Factors Associated With AF Occurrence After AFL Ablation in the Entire Study Population
In univariable analysis, AF history and female gender were the only significant predictors of AF occurrence (Table 2). In the multivariable model, AF history prior to ablation (OR = 1.90, CI = 1.42–2.54, P < 0.001) and female gender (OR = 1.77, CI = 1.29–2.42, P < 0.001) were significantly associated with a higher risk of AF occurrence after ablation independently of age (Table 2).

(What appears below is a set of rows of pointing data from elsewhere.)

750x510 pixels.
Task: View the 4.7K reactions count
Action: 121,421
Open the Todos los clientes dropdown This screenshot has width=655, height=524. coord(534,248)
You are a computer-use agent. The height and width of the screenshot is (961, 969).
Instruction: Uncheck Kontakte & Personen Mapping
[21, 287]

Factors Associated With AF Occurrence After AFL Ablation in Patients With and without AF History Prior to AFL Ablation
In patients without prior AF, class I AAD and amiodarone were systematically stopped after ablation. We consequently studied the association between AAD taken prior to ablation and AF recurrence. Patients who experienced AF during follow-up were more likely to have taken class I AAD (12.2% vs. 6.6%, P = 0.02, data not shown) or amiodarone (37.8% vs. 29.7%, P = 0.05) prior to AFL ablation in comparison with patients who had no AF occurrence during follow-up. Beta-blockers either prior to or after AFL ablation were not associated with AF occurrence during follow-up (both P > 0.6, data not shown).
In multivariable analysis (Table 3), class I AAD and amiodarone prior to ablation were independently associated with a higher risk of AF after ablation (OR = 2.11, CI = 1.15–3.88, P = 0.02 and OR = 1.60, CI = 1.08–2.36, P = 0.02, respectively). Female gender was also an independent factor of risk of AF (OR 1.93, CI = 1.29–2.89, P = 0.0001).

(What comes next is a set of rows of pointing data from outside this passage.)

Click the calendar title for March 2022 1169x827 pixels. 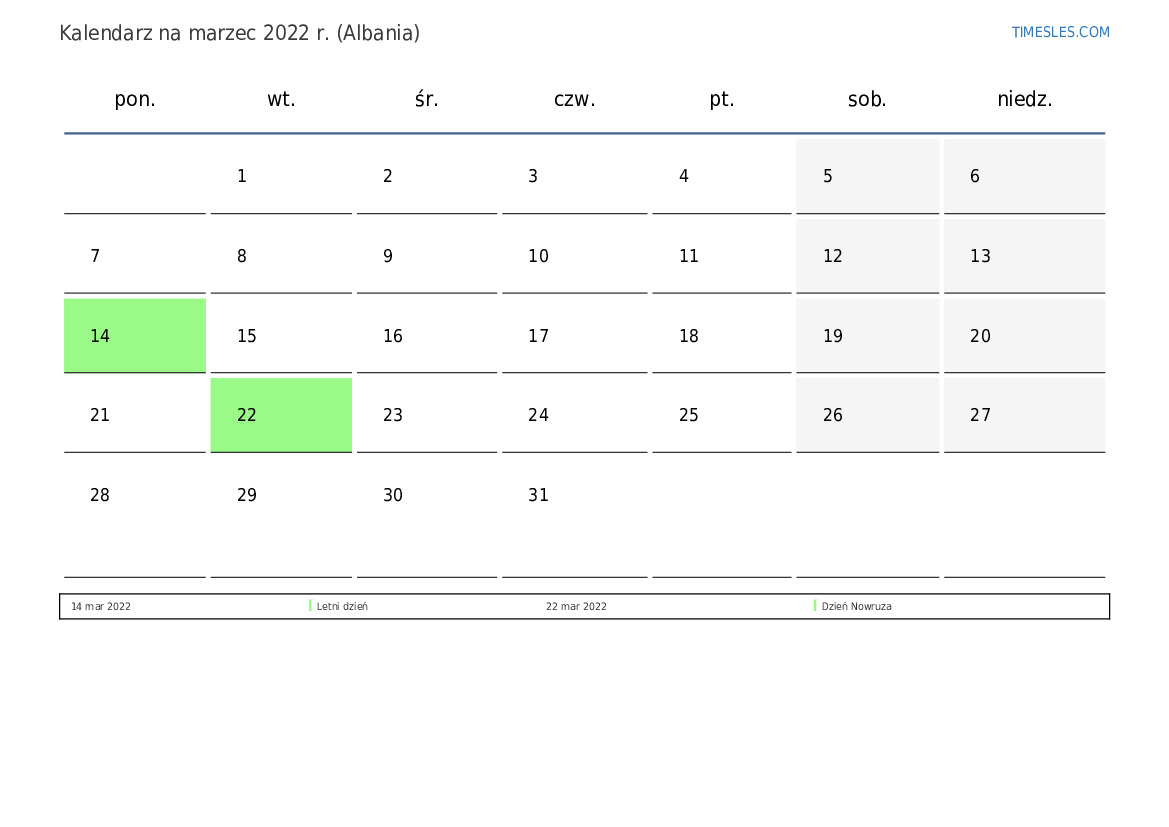click(239, 33)
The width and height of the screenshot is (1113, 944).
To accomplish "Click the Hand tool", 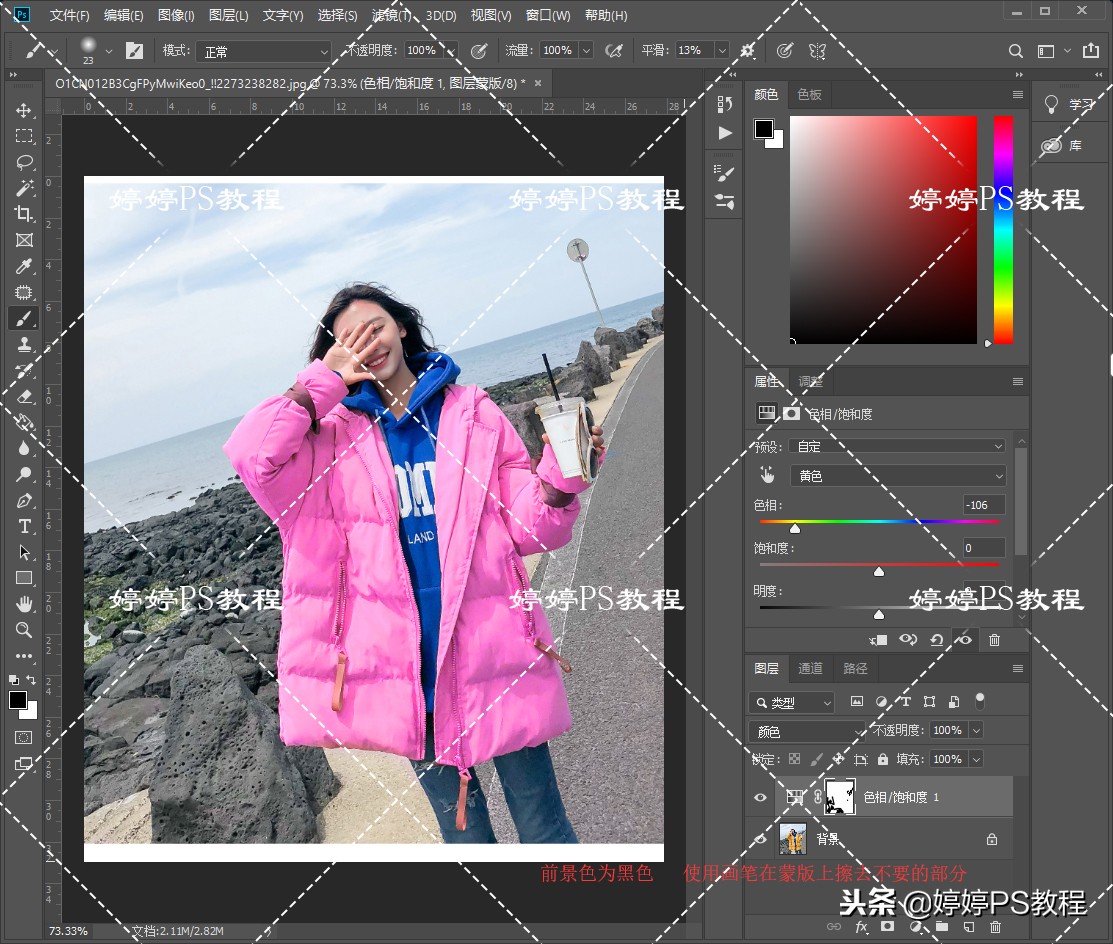I will pos(24,604).
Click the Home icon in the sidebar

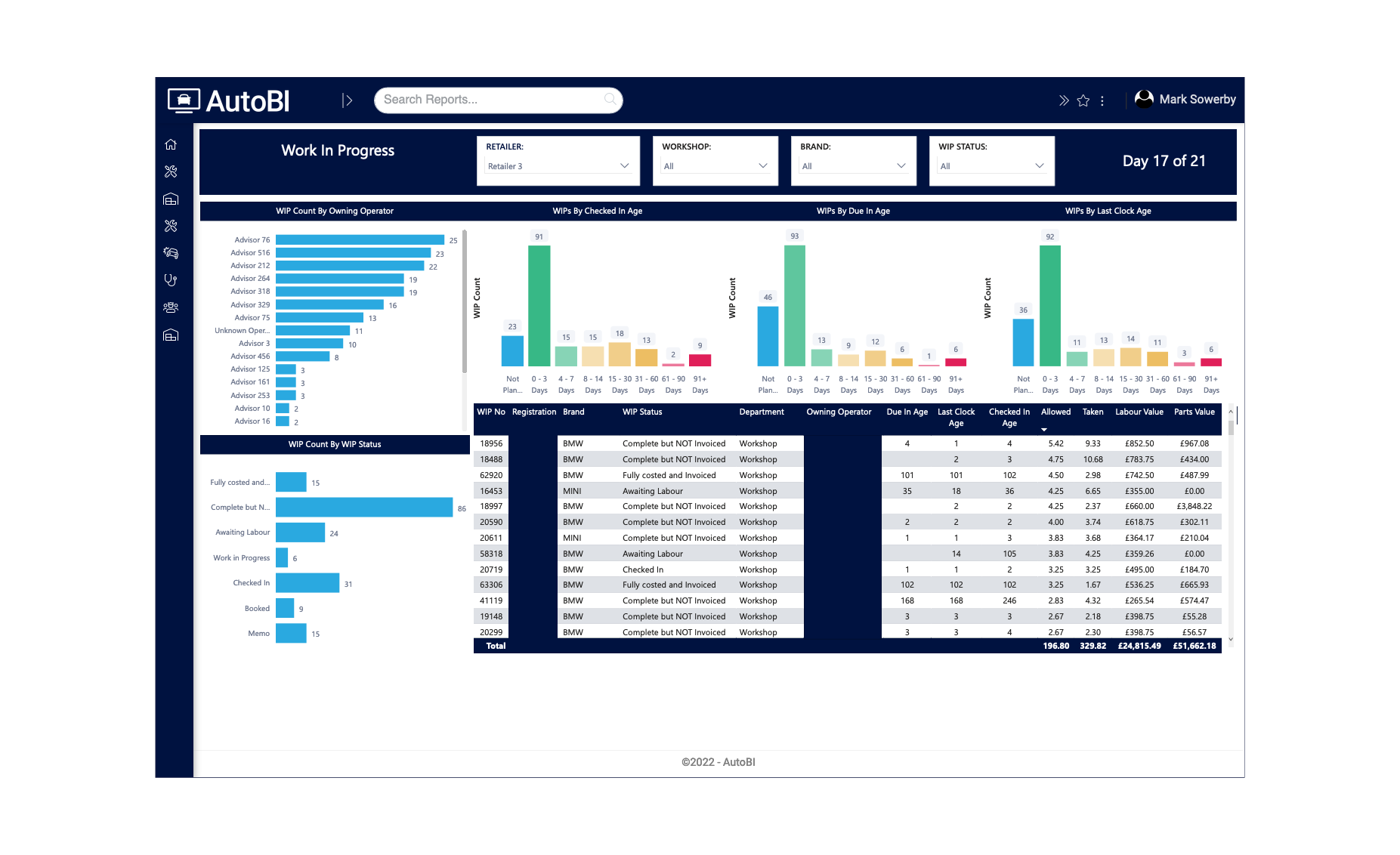(x=172, y=144)
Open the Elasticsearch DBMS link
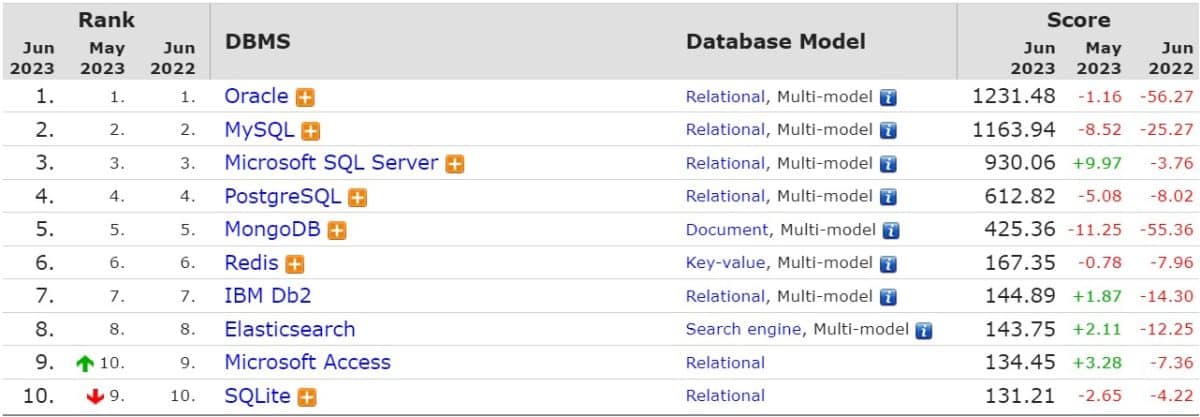This screenshot has height=417, width=1200. [x=289, y=329]
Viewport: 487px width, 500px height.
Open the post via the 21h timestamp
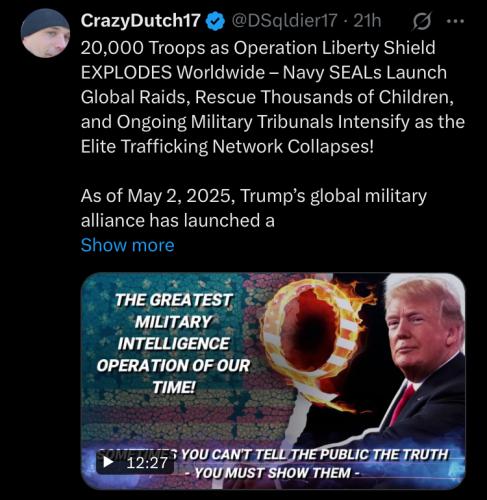(367, 21)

Among patients with a history of AF prior to AFL ablation, age was the only independent predictor of AF occurrence after ablation (OR = 0.97, CI = 0.95–0.99, P = 0.01). Female gender tended to be associated with higher risk of AF recurrence (OR = 1.53, CI = 0.93–2.54, P = 0.09) in the multivariable model.
Embolic Risk of Patients After AFL Ablation
Age >65, female gender, and hypertension were frequent both in the whole population and in patients with AF occurrence after ablation (Table 4). In these 2 groups, more than half of the patients had a CHADS score ≥1 and most patients had a CHA2DS2-VASc score ≥1 (Table 4). CHA2DS2-VASc score of patients with and without AF occurrence after AFL ablation was similar (1.47 ± 1.17 vs. 1.46 ± 1.18, P = 0.99 and CHA2DS2-VASc ≥1 in 77.3% vs. 75.9%, P = 0.65). A total of 171 patients with AF prior to AFL ablation had a CHA2DS2-VASc score ≥2 (15.3% of the complete population).

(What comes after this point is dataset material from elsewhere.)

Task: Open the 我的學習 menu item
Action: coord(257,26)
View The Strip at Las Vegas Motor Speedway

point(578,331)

During follow-up, 2 strokes occurred in patients with AF history (0.6%) and none occurred in patients without AF history. These 2 patients were not treated by anticoagulants at the time of this complication despite atrial tachycardia or AF recurrence was documented in both patients prior to stroke occurrence. In these patients, anticoagulants were stopped because of poor compliance in spite of CHADS scores equal to 2 in both patients. Of note, only 170 patients with AF history at the time of AFL ablation had a CHA2DS2-VASc score ≥2. Consequently, in this subset of patients, 2/170 patients had a stroke during the follow-up (1.2%).
In addition to these permanent cerebrovascular accidents, a transient ischemic attack occurred soon after AFL ablation in a 44-year-old man referred for a spontaneous 1:1 AFL. The patient returned in sinus rhythm after amiodarone treatment but was treated by anticoagulants for only 2 weeks before AFL ablation.
Management of AF After AFL Ablation
AF remained paroxysmal in most patients (225/260, 86.5%). AF was initially persistent in 35 patients (13.5%) and became permanent during follow-up in 92 patients (35.4%). Among the 260 patients with AF after AFL ablation, 18 patients required electric cardioversion (6.9%), 38 patients required AF ablation (14.6%), and 18 older patients (6.9%) required the implantation of a pacemaker associated with a latter His bundle ablation. Remaining patients were treated by AAD (n = 169, 65.0%) or only beta-blockers (n = 17, 6.5%). Pacemaker implantation was further indicated in 38 (14.6%) of these patients to use AAD without adverse events.